EV: Wie kamen Sie auf den Trick, dass die Senioren die Jugendlichen einladen und dadurch das Gefühl der Armut vermeiden?Worch: Wir schaffen Augenhöhe und das Gefühl: Ich habe was zu bieten. Denn wenn man niedergedrückt ist durch ständiges Sparenmüssen, verliert man das Selbstbewusstsein. Umgekehrt bekommen die Jugendlichen ein bisschen Spendengeld mit und laden den älteren Menschen in der Pause auf eine Brezel ein.
EV: Wie bringen Sie die Jugendlichen dazu, mitzumachen?Worch: Schwieriger ist es, die Senioren zu finden!

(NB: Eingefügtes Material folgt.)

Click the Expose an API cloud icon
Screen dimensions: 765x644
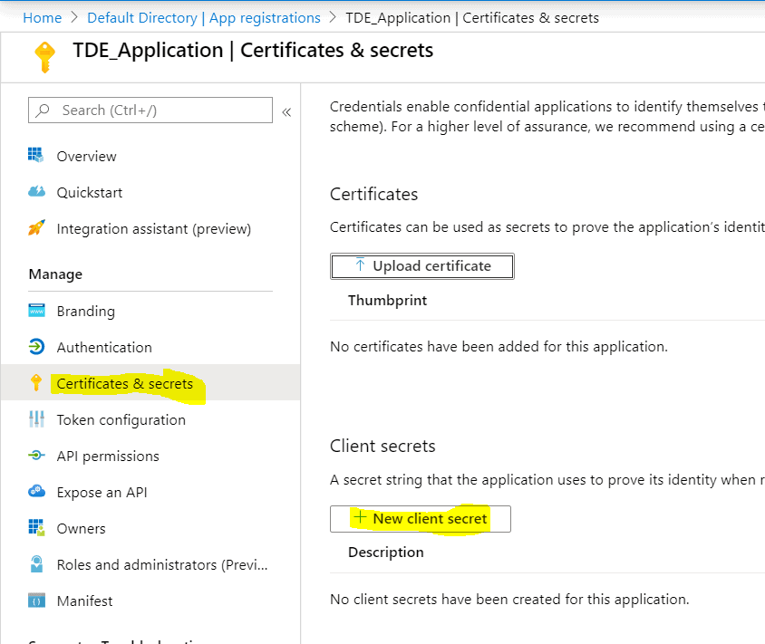(36, 492)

Dafür schämen sie sich zu sehr. Dabei haben sie was zu bieten, nämlich ihre Lebenserfahrung. Danach lechzen die Jugendlichen. Deren Großeltern leben oft in Hintertupfingen, weshalb die Schüler sagen: Wir können gar keine Beziehung zu alten Menschen aufbauen, dabei wollen wir Geschichten von früher hören.
EV: Wieso müssen die Jugendlichen vorher lernen, wie man sich als alter Mensch bewegt?Worch: Die Paare sind mit öffentlichen Verkehrsmitteln unterwegs, wir müssen gewährleisten, dass das klappt. Deshalb schlüpfen die Schülerinnen und Schüler im Hartwig-Hesse-Quartier, wo viel gerontologisches Know-how vorhanden ist, in einen Simulationsanzug, der ihre Bewegungen etwas erschwert, und fahren von St. Georg bis zum Hauptbahnhof. Und dann noch zum Einkaufen bei Edeka, wo sie merken, wie das ist, an der Kasse zu stehen und das Geld nicht aus dem Portemonnaie zu kriegen.
EV: Über die Hälfte der Schüler hat einen Migrationshintergrund. Ist das Zufall oder Absicht?Worch: Teils, teils. Wir sehen in der Statistik nach, wo Altersarmut besonders häufig auftritt. Dort suchen wir dann Partnerschulen. Meistens haben dort auch viele einen Migrationshintergrund, etwa in Horn, Rahlstedt oder Steilshoop. In Eidelstedt müssen viele Jugendliche zum Familieneinkommen beitragen und sind dennoch bei uns im Projekt. Vor allem im Kosovo oder in Afghanistan leben die Menschen viel enger mit ihren Familien zusammen.
EV: Wie viele Paare haben Sie miteinander verkuppelt?Worch: Wir haben 389 Begleitungen organisiert, indem wir zum Beispiel die Schüler in der Steilshooper WhatsApp-Gruppe fragen, wer mit Frau Müller-Schulze zu »Aida« gehen will. Wir sagen den Senioren aber auch, dass sie ihr Herz nicht an jemand Bestimmten hängen dürfen, der dann im nächsten Jahr vielleicht zum Studieren die Stadt verlässt. Aber wenn Frau Müller-Schulze sagt, dass die Sandra besonders nett war, dann morsen wir die wieder an. Ein Tandem trifft sich bis heute, obwohl das Mädchen längst studiert.